The pre-listing statement provides for a capital raising of between R300 million and R600 million. However, based
on its engagements with those investors providing pre-commitments and an underwrite, the board considers an amount
of R300 million to be the optimal amount of capital to be raised in terms of the private placement. On this basis the
private placement is fully pre-committed or underwritten as set out in paragraphs 10 and 11 below.
This abridged pre-listing statement is not an invitation to the public to subscribe for shares in the company, but is
issued in compliance with the JSE Listings Requirements for the purposes of giving information to the public in
relation to Tower and to invited investors in relation to the private placement.

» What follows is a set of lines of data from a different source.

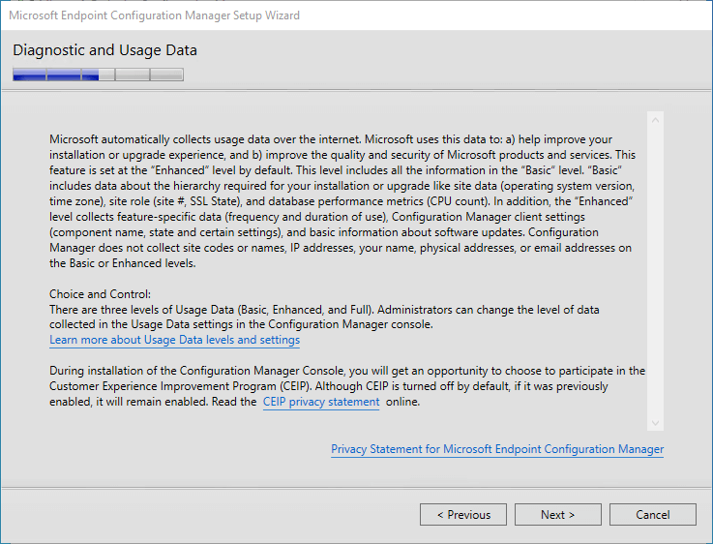
Task: Click the scrollbar up arrow in text pane
Action: click(x=655, y=121)
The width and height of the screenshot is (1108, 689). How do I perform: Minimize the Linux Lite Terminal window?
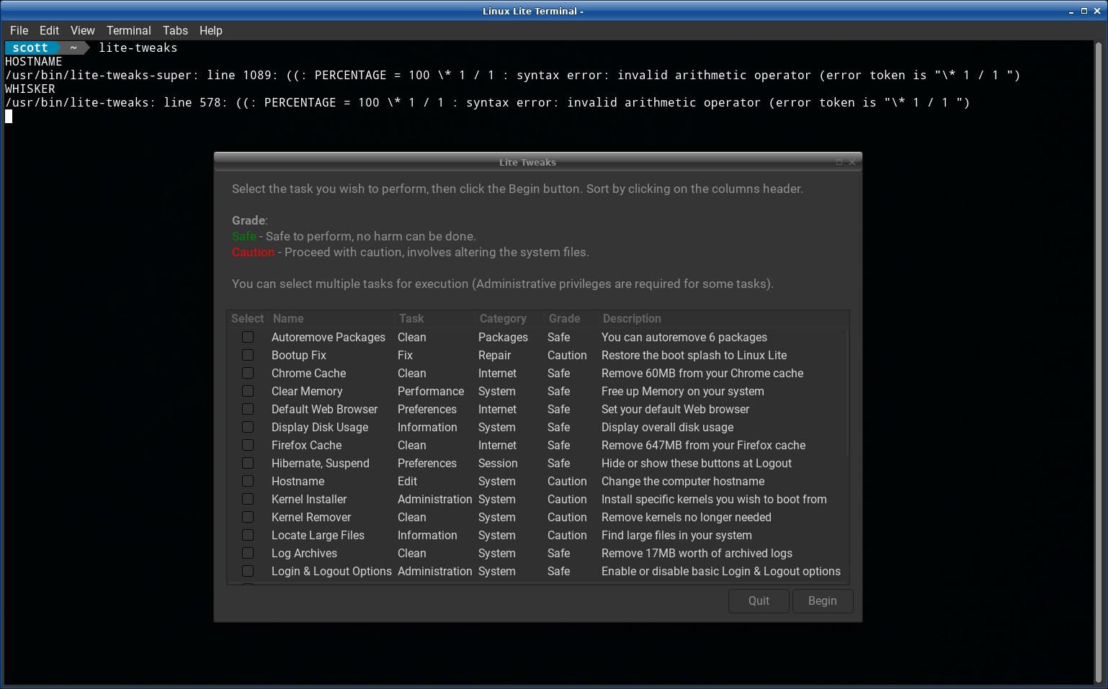tap(1071, 11)
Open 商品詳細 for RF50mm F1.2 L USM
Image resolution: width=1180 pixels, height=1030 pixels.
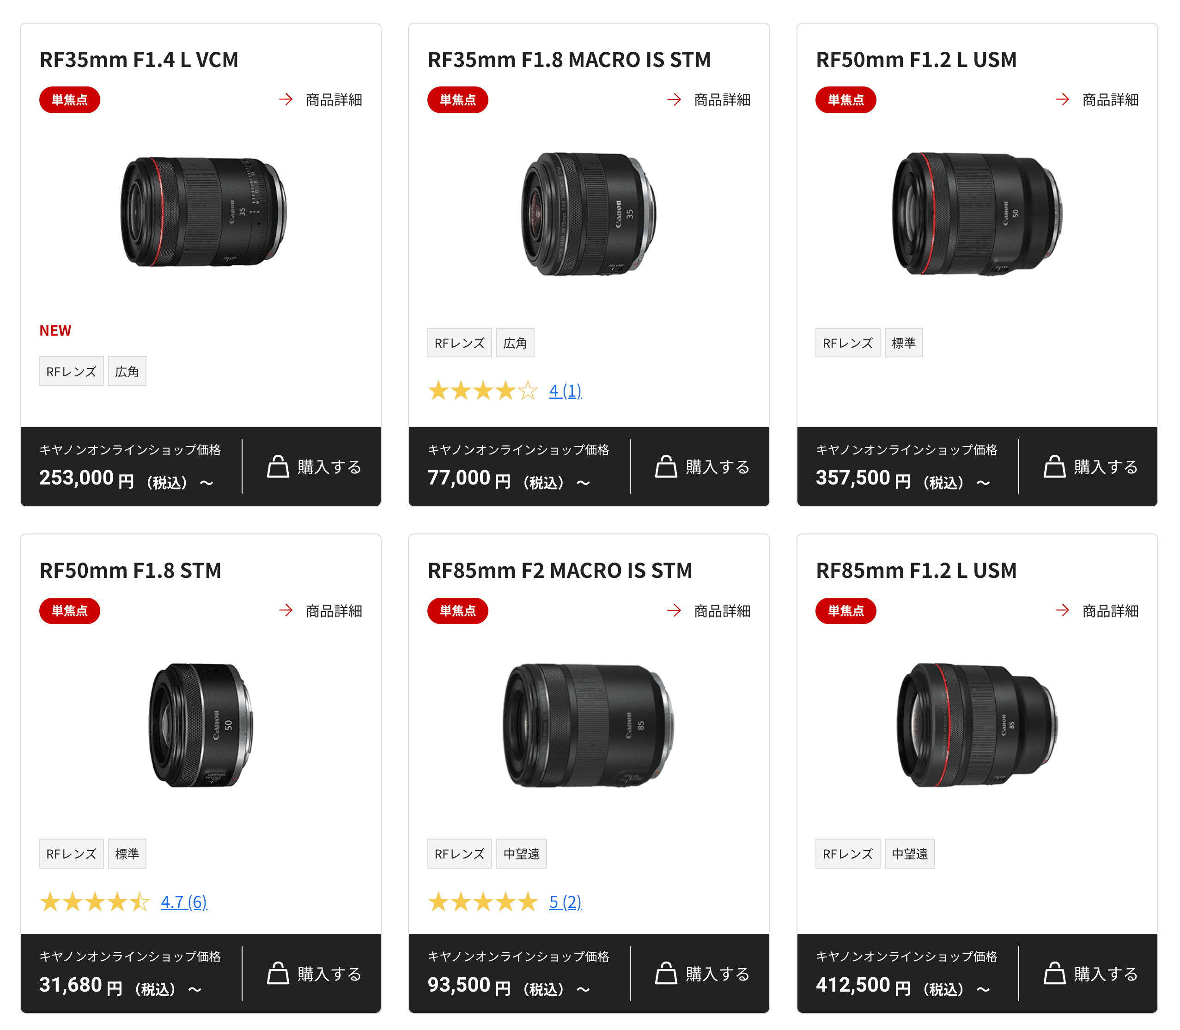coord(1110,100)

This announcement contains the salient information in respect of Tower, which is more fully described in the pre-
listing statement which is to be issued to invited investors (the “pre-listing statement”). For a full appreciation of
Tower, the private placement and the listing, the pre-listing statement should be read in its entirety.
Terms defined in the pre-listing statement shall bear the same meaning in this abridged pre-listing statement.
1. Introduction
The JSE has granted Tower a listing of all of its issued ordinary shares in the “Diversified REITs” sector of the
JSE lists under the abbreviated name “Tower”, JSE Share Code “TWR” and ISIN Code “ZAE000179040” with
effect from the commencement of trade on Friday, 19 July 2013 (the “Listing Date”).
2. Overview of Tower
Tower was incorporated in South Africa as a private company on 11 April 2012. On 19 October 2012, the name
of the company was changed from Reftin 1004 Proprietary Limited to Tower Property Fund Proprietary
Limited. The company was converted to a public company on 22 February 2013.
Tower is a property investment fund that is structured as a REIT. The business of the Tower group is long-term
investment in property, and the Tower group owns a diversified portfolio of office and retail properties based
predominantly in Gauteng and the Western Cape, with some exposure in KwaZulu-Natal.
Tower currently owns the existing portfolio of 14 properties in the retail and office sectors, valued at
approximately R956 050 000, comprising the Cape Quarter portfolio (3 properties), the Lucky Bean portfolio (7
properties) and the City Square portfolio (4 properties).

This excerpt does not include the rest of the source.